O Intituto Pró-Livro acaba de divulgar os resultados da 3ª edição da pesquisa Retratos da Leitura no Brasil, levantamento que é considerado o maior e mais completo estudo sobre o comportamento leitor do brasileiro em todas as regiões do país. E o que se verifica é uma boa notícia: o consumo de livros aumentou desde a última edição do estudo, em 2007.
De acordo com os dados da pesquisa, realizada entre junho e julho de 2011, o brasileiro lê em média quatro livros por ano, entre literatura, contos, romances, livros religiosos e didáticos. Deste total, o brasileiro lê 2,1 livros inteiros por ano e dois em partes.
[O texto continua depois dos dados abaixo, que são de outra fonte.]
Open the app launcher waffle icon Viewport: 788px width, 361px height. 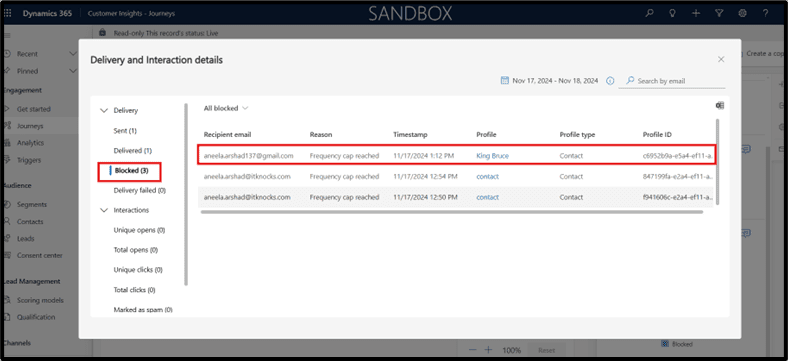8,14
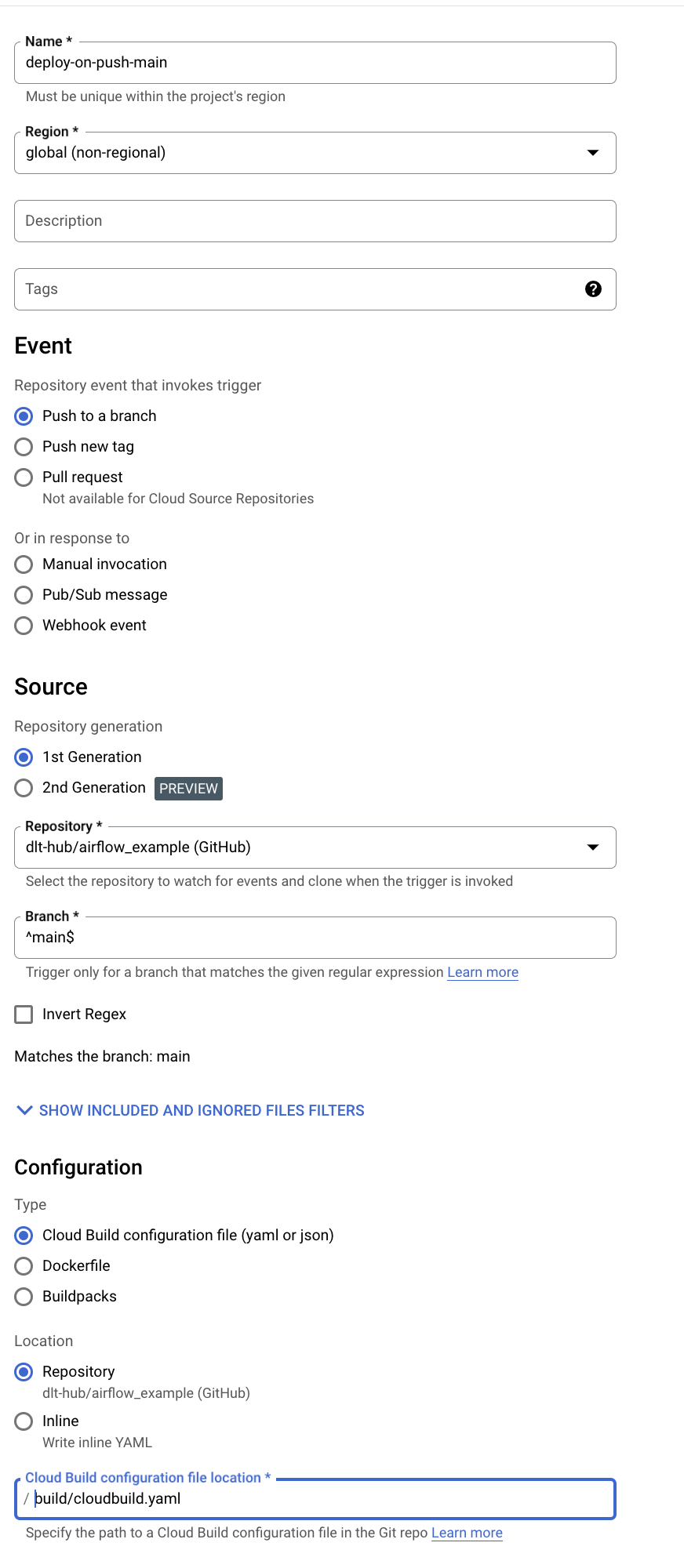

De acordo com Karine Pansa, os dados podem ser considerados bons, uma vez que o mercado brasileiro de livros está aquecido.
— Muitos fatores têm contribuído para conscientizar a população sobre a importância do hábito da leitura, como a queda constante nos preços, o aumento do poder aquisitivo, principalmente da chamada nova classe média (que reflete na melhora do percentual de aquisições de obras registrado pela pesquisa, de 45% em 2007 para 48% em 2011), e o crescimento das novas tecnologias, como os e-books, que apresentam mais familiaridade com os jovens — afirma, no material divulgado à imprensa.
Hoje, 50% dos brasileiros são considerados leitores, o que totaliza cerca de 88,2 milhões de pessoas. Detalhe: foram considerados leitores apenas as pessoas que leram pelo menos um livro, inteiro ou em partes, nos últimos três meses. A pesquisa apontou ainda que as mulheres leem mais (53%) do que os homens (43%).
Considerando-se apenas os últimos três meses entre todos os entrevistados, período que o IPL determinou como mais fácil para a lembrança no ato da entrevista do que se leu, o brasileiro lê a média de 1,85 livros, sendo que a maior parte deste número (1,05) são os escolhidos por iniciativa própria e o restante (0,81) os indicados pela escola. Separando apenas os leitores, a média no mesmo período é de 3,74.
Quando abordados apenas os estudantes, o nível chega a 3,41 exemplares nos últimos três meses. Do índice total, 2,21 livros são indicados pelas escolas e divididos em 1,72 didáticos e 0,49 de literatura. Os alunos também revelaram que leem 1,20 livros por iniciativa própria, divididos entre literatura (0,47), bíblia (0,15), livros religiosos (0,11) e outros gêneros (0,47).
Outro dado apontado revela que a representação sobre a importância da leitura é positiva, pois para a maioria dos participantes, 64%, "ler bastante pode fazer uma pessoa vencer na vida e melhorar sua condição socioeconômica". Sobre o tipo de gênero preferido, a Bíblia ainda aparece em primeiro lugar, seguido de livros didáticos, romances, livros religiosos, contos, literatura infantil, entre outros.
No contexto dos incentivadores à leitura, os professores passaram do segundo para o primeiro lugar, ultrapassando a indicação da mãe como a responsável por despertar o interesse pela leitura.
— As mães continuam sendo muito lembradas e quase empatam nessa positiva disputa, mas a subida importante do professor pode ser reveladora em relação a ações que estão dando certo. Na verdade, a pesquisa como um todo promove a oportunidade de que especialistas possam identificar projetos bem-sucedidos — diz Karine Pansa.
De acordo com a pesquisa, a região brasileira que tem a melhor média de livros lidos nos três meses avaliados pela pesquisa é a Centro-Oeste, com 2,12 exemplares. Uma importante melhora nesses quatro anos foi identificada nos indicadores de leitura do Nordeste, que aparece na segunda colocação com dois livros nos últimos três meses. As demais regiões do Brasil mantiveram-se praticamente no mesmo patamar apontado pela edição em 2007. O Sudeste registrou 1,84 livros nos últimos três meses, o Sul 1,68 e o Norte 1,51.
— Ainda há muito que ser feito para conseguirmos chegar a um patamar considerável ideal para um país como o Brasil, que tem potencial econômico forte e vigoroso, mas carece de melhoria nos indicadores de desenvolvimento humano e, em especial, nos indicadores de educação, para deixar as ultimas posições nas avaliações internacionais. Mas acredito que estamos no caminho certo — comemora a presidente do IPL.